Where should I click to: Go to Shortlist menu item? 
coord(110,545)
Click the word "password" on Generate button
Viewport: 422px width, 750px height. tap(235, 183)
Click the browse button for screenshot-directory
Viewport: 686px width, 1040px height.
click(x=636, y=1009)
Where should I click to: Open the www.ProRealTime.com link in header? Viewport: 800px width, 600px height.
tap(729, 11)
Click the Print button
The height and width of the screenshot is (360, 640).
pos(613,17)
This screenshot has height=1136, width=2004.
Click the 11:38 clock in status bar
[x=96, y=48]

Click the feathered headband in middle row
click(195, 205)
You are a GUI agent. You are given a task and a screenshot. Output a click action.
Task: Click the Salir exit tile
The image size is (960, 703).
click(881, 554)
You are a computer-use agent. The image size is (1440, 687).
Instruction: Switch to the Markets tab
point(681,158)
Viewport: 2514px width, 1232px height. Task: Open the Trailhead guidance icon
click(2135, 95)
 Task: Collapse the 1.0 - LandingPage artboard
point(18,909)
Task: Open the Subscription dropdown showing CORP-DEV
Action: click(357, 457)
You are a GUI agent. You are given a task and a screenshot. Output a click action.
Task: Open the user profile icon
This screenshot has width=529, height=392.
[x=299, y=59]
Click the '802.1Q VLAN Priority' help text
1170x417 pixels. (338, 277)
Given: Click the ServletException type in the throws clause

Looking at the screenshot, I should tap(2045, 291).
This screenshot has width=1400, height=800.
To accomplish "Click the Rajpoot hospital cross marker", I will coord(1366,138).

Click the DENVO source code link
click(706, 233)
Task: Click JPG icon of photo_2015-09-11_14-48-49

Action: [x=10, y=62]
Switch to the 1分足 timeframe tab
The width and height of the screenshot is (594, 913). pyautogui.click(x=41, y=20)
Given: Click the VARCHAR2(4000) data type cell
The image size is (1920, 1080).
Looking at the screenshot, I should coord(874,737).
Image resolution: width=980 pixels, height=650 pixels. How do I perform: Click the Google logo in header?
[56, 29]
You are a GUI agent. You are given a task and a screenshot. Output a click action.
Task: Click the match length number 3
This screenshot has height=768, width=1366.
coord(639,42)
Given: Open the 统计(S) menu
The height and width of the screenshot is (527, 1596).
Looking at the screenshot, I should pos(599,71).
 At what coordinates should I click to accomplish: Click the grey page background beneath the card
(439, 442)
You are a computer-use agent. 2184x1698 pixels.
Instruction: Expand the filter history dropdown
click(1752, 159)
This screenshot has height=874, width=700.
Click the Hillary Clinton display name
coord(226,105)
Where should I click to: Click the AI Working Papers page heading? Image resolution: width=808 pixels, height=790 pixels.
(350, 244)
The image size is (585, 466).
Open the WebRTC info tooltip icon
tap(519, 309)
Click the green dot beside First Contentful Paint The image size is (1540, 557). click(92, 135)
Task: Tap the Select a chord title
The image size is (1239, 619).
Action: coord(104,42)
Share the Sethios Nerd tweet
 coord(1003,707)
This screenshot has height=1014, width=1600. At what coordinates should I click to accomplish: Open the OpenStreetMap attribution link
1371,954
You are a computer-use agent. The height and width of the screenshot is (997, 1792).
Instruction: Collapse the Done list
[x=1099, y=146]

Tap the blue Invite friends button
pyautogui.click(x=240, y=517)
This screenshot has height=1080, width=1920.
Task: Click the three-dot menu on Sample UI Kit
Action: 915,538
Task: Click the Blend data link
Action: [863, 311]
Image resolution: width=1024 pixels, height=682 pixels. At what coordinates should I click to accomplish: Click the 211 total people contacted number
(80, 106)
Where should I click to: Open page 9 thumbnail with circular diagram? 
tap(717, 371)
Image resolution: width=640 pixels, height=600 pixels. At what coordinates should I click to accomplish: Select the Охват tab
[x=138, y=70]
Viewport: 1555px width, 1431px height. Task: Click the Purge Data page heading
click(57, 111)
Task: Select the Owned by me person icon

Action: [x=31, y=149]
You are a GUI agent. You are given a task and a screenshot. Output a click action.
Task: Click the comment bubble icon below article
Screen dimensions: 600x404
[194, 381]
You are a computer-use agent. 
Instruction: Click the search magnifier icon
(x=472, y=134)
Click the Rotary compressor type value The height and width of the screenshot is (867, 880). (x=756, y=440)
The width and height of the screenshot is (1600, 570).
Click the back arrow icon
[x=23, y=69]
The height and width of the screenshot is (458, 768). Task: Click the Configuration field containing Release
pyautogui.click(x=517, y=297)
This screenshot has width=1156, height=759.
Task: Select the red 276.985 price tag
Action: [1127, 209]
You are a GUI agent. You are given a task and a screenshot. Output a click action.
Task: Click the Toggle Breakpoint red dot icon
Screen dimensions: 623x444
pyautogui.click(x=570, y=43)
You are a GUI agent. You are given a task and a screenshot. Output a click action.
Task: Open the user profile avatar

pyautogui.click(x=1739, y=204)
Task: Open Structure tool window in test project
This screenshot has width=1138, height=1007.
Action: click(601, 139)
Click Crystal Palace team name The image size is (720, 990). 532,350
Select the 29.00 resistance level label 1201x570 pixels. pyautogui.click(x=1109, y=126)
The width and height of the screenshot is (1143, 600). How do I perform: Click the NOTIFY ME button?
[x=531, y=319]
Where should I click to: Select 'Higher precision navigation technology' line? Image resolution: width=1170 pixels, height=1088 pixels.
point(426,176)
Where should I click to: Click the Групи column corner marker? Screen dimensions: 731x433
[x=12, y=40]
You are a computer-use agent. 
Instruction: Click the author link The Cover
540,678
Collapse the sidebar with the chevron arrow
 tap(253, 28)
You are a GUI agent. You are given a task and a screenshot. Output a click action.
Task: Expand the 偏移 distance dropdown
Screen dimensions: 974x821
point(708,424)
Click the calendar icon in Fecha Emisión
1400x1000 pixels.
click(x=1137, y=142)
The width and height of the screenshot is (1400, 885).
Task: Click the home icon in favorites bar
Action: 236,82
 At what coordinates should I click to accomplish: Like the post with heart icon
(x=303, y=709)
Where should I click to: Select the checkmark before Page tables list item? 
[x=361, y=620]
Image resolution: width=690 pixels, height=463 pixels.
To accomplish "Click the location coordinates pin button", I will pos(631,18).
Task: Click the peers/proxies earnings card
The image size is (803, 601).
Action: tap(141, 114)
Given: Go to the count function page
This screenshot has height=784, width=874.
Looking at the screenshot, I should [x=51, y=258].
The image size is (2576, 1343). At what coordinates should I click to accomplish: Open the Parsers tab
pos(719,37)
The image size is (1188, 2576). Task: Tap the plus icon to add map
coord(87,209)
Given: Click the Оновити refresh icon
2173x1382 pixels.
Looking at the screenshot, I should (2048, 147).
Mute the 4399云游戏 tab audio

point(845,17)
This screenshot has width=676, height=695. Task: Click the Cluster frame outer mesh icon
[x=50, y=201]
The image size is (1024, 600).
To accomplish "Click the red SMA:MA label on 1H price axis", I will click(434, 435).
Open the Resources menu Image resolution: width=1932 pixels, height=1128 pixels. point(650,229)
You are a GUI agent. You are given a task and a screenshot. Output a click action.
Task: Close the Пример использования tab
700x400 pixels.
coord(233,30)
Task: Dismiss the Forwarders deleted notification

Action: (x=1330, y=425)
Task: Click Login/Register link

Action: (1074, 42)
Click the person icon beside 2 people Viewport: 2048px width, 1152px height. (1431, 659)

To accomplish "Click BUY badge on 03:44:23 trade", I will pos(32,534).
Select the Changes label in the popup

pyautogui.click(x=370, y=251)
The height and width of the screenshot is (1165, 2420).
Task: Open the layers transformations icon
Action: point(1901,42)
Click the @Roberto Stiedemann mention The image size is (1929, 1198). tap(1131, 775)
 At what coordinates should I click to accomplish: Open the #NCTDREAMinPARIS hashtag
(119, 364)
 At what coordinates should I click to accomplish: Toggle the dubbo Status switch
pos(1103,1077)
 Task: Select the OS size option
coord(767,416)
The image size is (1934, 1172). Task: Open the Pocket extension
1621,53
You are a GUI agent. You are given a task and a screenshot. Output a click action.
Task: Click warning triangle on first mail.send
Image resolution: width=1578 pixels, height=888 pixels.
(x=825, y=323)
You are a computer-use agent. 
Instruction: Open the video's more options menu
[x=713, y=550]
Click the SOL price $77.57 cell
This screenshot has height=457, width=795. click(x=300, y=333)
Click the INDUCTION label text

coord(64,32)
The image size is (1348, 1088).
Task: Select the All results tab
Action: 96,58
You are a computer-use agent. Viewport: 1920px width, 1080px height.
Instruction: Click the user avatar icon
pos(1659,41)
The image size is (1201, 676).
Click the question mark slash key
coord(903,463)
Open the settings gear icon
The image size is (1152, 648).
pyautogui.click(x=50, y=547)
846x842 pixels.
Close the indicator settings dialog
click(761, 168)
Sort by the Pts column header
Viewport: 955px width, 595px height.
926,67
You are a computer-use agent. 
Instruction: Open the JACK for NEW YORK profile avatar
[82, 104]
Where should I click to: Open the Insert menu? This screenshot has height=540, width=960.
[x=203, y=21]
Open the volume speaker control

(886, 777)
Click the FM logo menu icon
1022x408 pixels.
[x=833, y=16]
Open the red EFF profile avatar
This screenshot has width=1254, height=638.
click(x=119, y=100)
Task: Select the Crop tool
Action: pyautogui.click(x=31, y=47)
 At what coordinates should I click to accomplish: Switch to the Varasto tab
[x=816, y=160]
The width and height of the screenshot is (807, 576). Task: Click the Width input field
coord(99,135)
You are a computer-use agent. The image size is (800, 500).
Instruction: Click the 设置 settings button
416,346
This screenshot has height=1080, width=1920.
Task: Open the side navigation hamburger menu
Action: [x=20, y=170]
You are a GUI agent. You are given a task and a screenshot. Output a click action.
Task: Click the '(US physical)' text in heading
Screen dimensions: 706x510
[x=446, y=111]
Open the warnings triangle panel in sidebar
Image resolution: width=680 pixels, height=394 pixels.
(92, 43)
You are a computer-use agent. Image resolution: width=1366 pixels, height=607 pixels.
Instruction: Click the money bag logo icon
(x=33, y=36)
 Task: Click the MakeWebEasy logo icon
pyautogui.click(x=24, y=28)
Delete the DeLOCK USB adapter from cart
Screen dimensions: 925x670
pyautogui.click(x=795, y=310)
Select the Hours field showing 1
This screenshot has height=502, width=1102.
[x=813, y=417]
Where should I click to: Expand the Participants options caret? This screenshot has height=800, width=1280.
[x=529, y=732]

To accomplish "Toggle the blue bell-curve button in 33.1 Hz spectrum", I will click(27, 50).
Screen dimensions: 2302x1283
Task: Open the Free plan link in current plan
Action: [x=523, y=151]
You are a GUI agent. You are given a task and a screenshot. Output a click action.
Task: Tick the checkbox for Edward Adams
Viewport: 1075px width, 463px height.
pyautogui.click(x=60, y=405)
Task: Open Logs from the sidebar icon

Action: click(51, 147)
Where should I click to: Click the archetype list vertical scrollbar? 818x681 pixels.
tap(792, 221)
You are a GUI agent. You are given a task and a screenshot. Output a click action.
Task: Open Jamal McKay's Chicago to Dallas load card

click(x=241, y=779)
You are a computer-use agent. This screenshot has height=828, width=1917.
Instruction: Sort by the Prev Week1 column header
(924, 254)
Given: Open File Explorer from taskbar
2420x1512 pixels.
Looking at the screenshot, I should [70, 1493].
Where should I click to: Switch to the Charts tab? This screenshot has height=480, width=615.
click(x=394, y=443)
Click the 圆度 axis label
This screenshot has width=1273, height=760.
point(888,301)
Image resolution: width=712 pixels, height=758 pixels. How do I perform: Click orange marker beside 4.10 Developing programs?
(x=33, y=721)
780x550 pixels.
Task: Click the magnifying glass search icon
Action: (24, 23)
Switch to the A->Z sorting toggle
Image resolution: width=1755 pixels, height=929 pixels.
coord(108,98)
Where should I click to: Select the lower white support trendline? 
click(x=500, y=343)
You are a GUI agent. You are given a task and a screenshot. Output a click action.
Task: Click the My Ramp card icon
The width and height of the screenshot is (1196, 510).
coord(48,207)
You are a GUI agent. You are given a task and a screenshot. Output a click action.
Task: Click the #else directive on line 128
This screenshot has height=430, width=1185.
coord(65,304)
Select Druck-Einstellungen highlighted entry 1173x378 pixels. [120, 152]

########################################

*Task directions:*
Repeat the entries above word for word, starting at the line that contains "Sort by the Pts column header" and stopping after the line that contains "[x=203, y=21]".

*The answer:*
Sort by the Pts column header
Viewport: 955px width, 595px height.
926,67
You are a computer-use agent. 
Instruction: Open the JACK for NEW YORK profile avatar
[82, 104]
Where should I click to: Open the Insert menu? This screenshot has height=540, width=960.
[x=203, y=21]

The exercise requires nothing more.